Reminders come in the form of the sun, that bastard circle in the sky. Stand in his rays for too long and he’ll burn you to a crisp. Thankfully the nights are longer, so that’s when it’s best to head out and get your jobs done. Forcing you to flit between slices of shade is a novel idea that lends the world an organic feel, but it’s a bit of an irritant when you have a limited amount of time and just want to get things done.
The world itself is pretty and largely peaceful, which takes the sting out of exploration when the sun’s out. It’s a traditional fantasy setting, with oak trees and bandits, snowy mountains and brown farmland. So, no breathtaking views or surprises, really, but I like how it at least seems alive. You’ll stumble into fights between wolves and bandits, or even between two bosses, where piles of loot are strewn all over dirt paths denote poor souls who’ve been caught in the crossfire.
With all this said, V Rising really is meant as a co-op experience. You can solo things just fine, but there’s a lingering sense when you’re out raiding bandit camps and constructing things that you’d rather celebrate these surprises and struggles and accomplishments with friends. Especially as mundane things like mining copper or waiting for ingots to tumble out of your furnace can – as streamlined as they may be – begin to wear you down. These quiet moments are best filled with Wagatha Christie chat, for sure.
Lower an enemy’s health bar low enough and you can choose to feed off of their blood supply, killing them instantly. You just need to pay attention to their blood quality, as the higher the percentage, the greater the temporary bonuses.

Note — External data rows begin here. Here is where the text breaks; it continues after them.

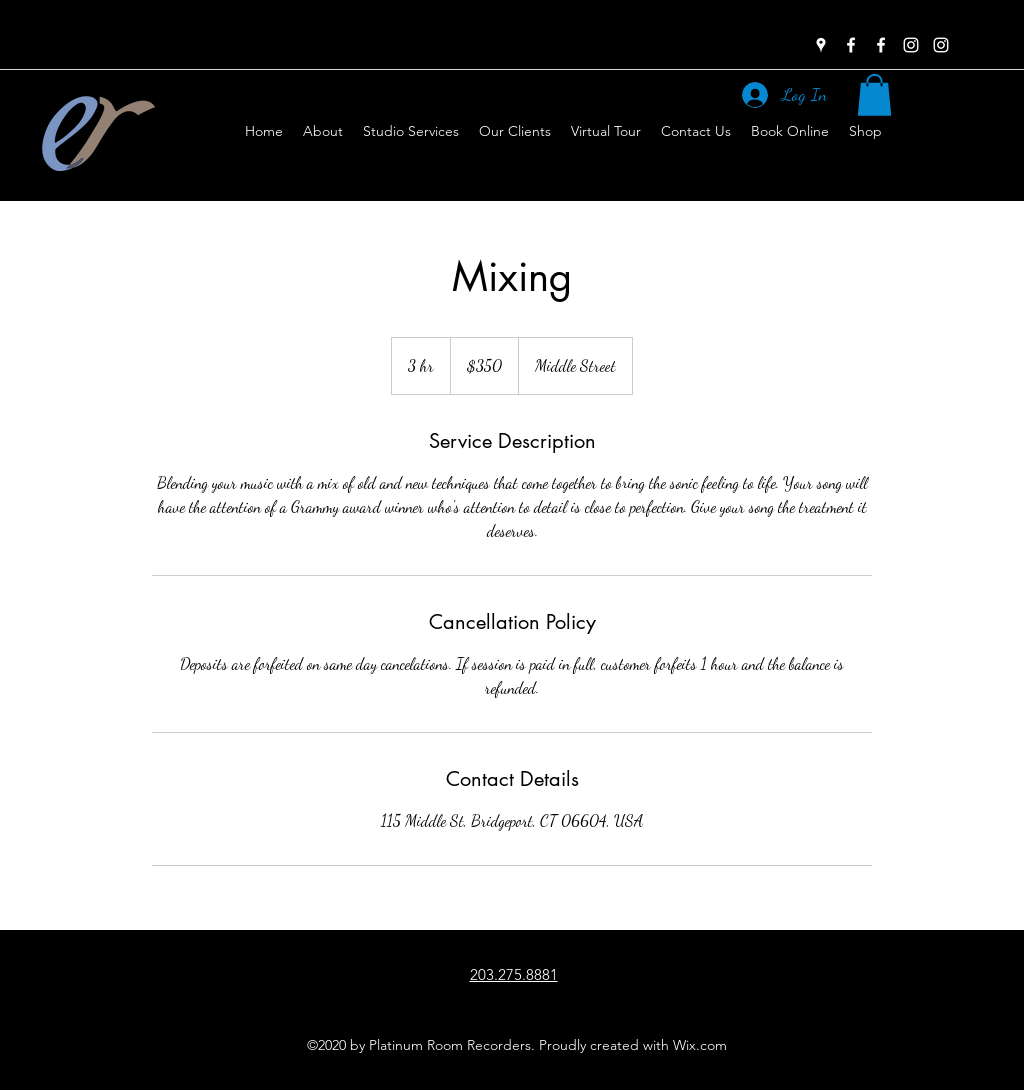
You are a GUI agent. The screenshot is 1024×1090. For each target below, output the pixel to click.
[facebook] (851, 45)
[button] (874, 95)
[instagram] (911, 45)
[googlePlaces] (821, 45)
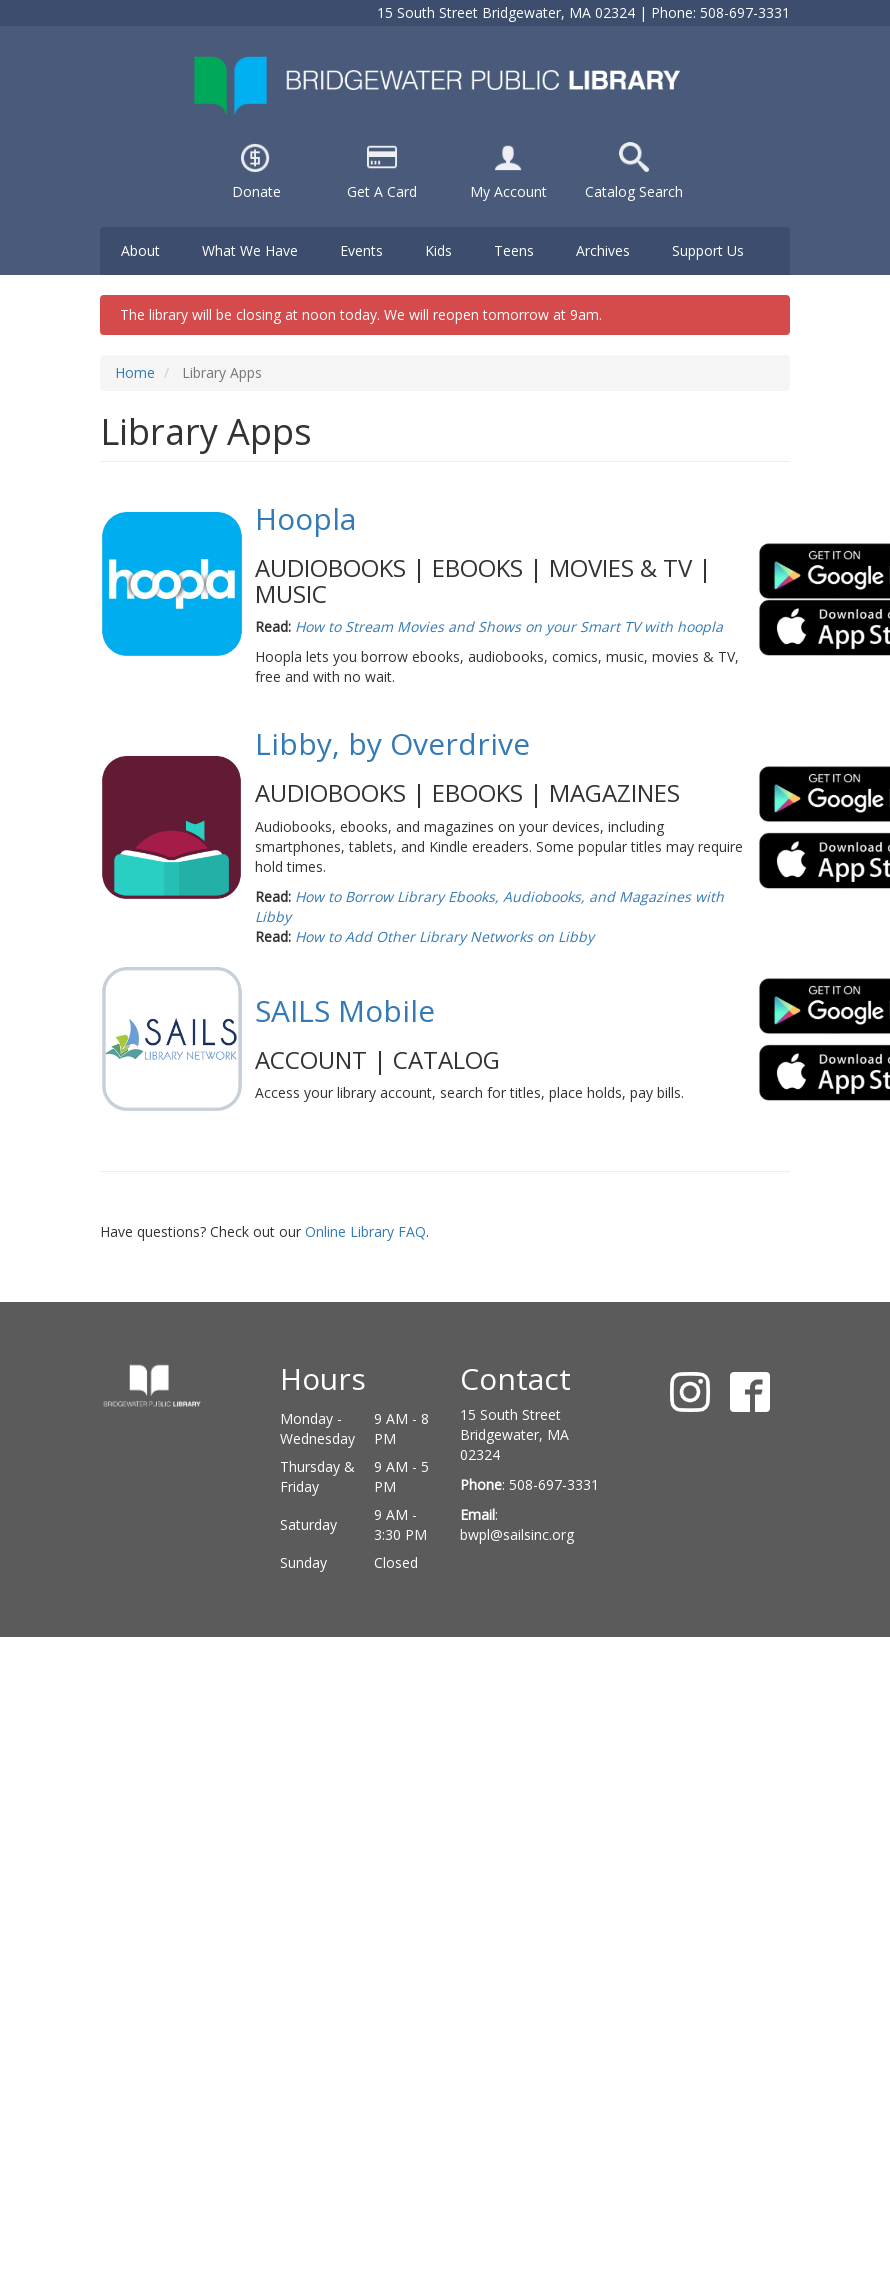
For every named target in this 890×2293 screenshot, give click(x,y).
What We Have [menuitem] (250, 250)
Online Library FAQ (365, 1231)
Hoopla (305, 518)
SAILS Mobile (345, 1010)
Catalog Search (634, 191)
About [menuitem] (140, 250)
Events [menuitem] (361, 250)
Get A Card (382, 191)
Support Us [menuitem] (708, 250)
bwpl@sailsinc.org (517, 1534)
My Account (508, 191)
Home (135, 372)
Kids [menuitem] (438, 250)
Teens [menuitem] (514, 250)
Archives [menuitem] (603, 250)
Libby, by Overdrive (392, 743)
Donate (256, 191)
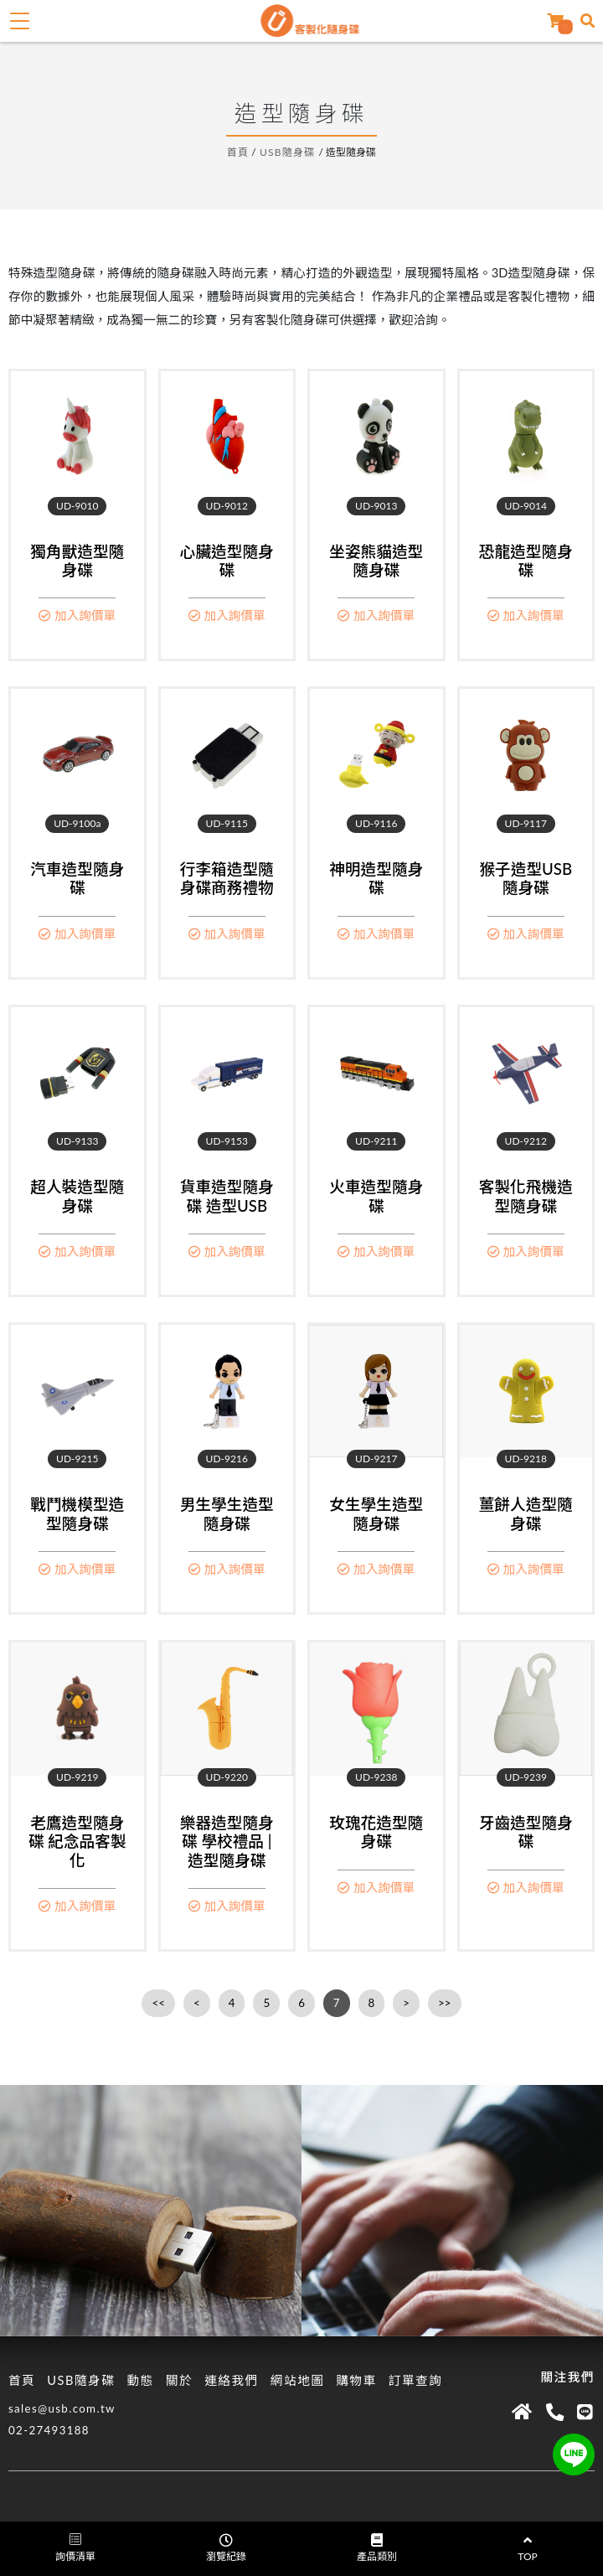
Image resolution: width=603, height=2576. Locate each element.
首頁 (238, 152)
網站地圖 (298, 2380)
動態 (139, 2380)
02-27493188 (49, 2430)
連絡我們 (231, 2380)
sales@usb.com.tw (62, 2408)
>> (444, 2003)
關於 (179, 2380)
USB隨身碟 (287, 152)
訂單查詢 (416, 2380)
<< (158, 2003)
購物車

PVP also adds an interesting element of threat to proceedings, as other vampires can wrest that undisputed title from you. Personally, I’m never one for PVP, but I imagine it’s a great time if you can get a clan together and go pillaging. Saying that, I don’t feel like I’ve missed out, really. PVE is my jam and the game lets me play it my way, with plentiful options if I’d want to branch out for a bit, and zero judgment if I come crawling back to my PVE ways.
V Rising has a little something for every sort of player and that’s its biggest strength. It’s not some mega-difficult survival sim where you sip your pee to stave off a dehydration bar, or are forced to craft a toothpick to prevent gum disease from melting your mouth off. Crafting and combat are easily accessible, with a lovely runway that steers you gently through its interlocking systems before it lets you take off on your own, like a Boeing 747, or a giant bat with furry jet engines and a cockpit for a nose. And it isn’t even finished yet!